Most didn't stick around for the actual sunrise, with a layer
of low-lying cloud obscuring the valleys and the horizon slightly.
Still, it was a cool perch to welcome the morning from, and that nice
loaf of sugary bread was waiting for us as soon as we made it back
home.
And
then came the egg hunt. Indoors and outdoors, two baskets going at
top speed as their respective owners dashed around corners, under
sofas, and in any nook they thought a bunny might have dropped an egg
or two. There was no shortage of caramel and chocolate this morning, with some 60 eggs turning up.
Part
of the family roster is Kieran, the 18-year-old son who works during
the days and is gearing up to go to university in Germany in a few
months time – his buddy next door invited him to join his youth
group on a beach outing this afternoon, and the invite passed on down
the line to me. So, just about lunchtime, we drove out along the
Otago Peninsula, a strip of land jutting into the Pacific with plenty
of little scattered beaches (and Larnach Castle, a 19th-century
vanity project that's the only bonafide castle in New Zealand). Sandfly Bay is about a half an hour's drive away, and a cool sheltered strip
of sand, sand, and more sand (and Yellow-eyed penguins, if you come
at the right time).
Naturally,
you don't just trace shapes in the sand.

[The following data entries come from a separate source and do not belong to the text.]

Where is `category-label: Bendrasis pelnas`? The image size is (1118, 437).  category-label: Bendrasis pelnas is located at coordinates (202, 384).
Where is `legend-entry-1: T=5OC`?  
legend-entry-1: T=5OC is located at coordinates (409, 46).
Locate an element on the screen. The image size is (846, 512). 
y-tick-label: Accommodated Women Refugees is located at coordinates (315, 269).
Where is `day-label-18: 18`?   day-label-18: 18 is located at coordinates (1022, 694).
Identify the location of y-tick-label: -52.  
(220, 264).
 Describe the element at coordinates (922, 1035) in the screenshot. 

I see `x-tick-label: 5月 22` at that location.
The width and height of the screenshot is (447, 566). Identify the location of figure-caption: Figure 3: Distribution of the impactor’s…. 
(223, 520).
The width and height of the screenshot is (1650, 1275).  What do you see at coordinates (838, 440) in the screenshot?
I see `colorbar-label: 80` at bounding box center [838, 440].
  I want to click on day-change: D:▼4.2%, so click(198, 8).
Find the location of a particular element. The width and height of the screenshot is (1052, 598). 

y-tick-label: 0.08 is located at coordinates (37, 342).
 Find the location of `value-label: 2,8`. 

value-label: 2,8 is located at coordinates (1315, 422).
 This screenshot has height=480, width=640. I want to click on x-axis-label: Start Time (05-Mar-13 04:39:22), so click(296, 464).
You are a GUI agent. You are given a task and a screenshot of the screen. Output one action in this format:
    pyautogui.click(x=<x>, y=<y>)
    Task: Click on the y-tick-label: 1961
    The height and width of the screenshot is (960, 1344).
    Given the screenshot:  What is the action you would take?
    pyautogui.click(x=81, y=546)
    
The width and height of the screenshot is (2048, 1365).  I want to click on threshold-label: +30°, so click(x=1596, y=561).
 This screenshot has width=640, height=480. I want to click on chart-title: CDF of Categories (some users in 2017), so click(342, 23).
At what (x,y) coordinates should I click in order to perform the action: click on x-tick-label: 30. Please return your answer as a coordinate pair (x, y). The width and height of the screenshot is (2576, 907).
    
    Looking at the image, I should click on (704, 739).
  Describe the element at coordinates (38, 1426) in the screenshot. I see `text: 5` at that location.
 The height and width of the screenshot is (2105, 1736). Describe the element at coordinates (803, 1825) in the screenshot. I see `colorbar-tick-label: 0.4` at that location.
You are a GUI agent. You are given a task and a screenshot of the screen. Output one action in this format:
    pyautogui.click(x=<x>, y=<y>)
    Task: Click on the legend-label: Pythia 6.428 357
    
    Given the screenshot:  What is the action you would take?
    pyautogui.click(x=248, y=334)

This is New Zealand here,
people – get a sheet of plastic and slide down the steepest parts,
and if you end up with the equivalent of a sandcastle in your pants, it only means that
you're doing something right.
A bit
of sliding and a picnic lunch later, the half dozen of us left the
sand dunes for the flat part of the surf, in the wake of the massive Lion's Head Rock, and set up the makeshift
beach cricket pitch.
“I
don't know cricket, but I know baseball.” Did you see that? That
guy from the rugby game just lit your car on fire. Ok, this wasn't
proper cricket, with everyone shuffling through the positions, but I
still had to get a general sense of what was going on (a bowler
pitches to one of two batsmen, and once he whacks the ball, the two
scores runs by bolting back and forth between the two wickets, which
in our case were imaginary. Meanwhile, the fielders are trying to
catch the ball and get it back to the players positioned along the
wickets). That was enough to go by – but if I didn't have a clue
how to play cricket, there's a good chance I wasn't a born master of
the techniques.
It
wasn't so much the cricket manoeuvres that were tricky, to be fair.
It's more that insignificant stuff, like hand-eye coordination. But I
didn't need to play cricket in New Zealand to tell you that I fumble
with a tennis ball. Whatever, it was a good laugh, the sun came out,
and we spent the last part of the afternoon whizzing down more sand
dunes and playing a breathless game of hide-and-seek that made me
totally forget that I'm turning 24 in two weeks.
The
chicken and wine from dinner are all gone now, and there's a relaxing
day of no school, no work, and no plans ahead as March goes out
like an Indian summer lamb and I reach my two and half month mark.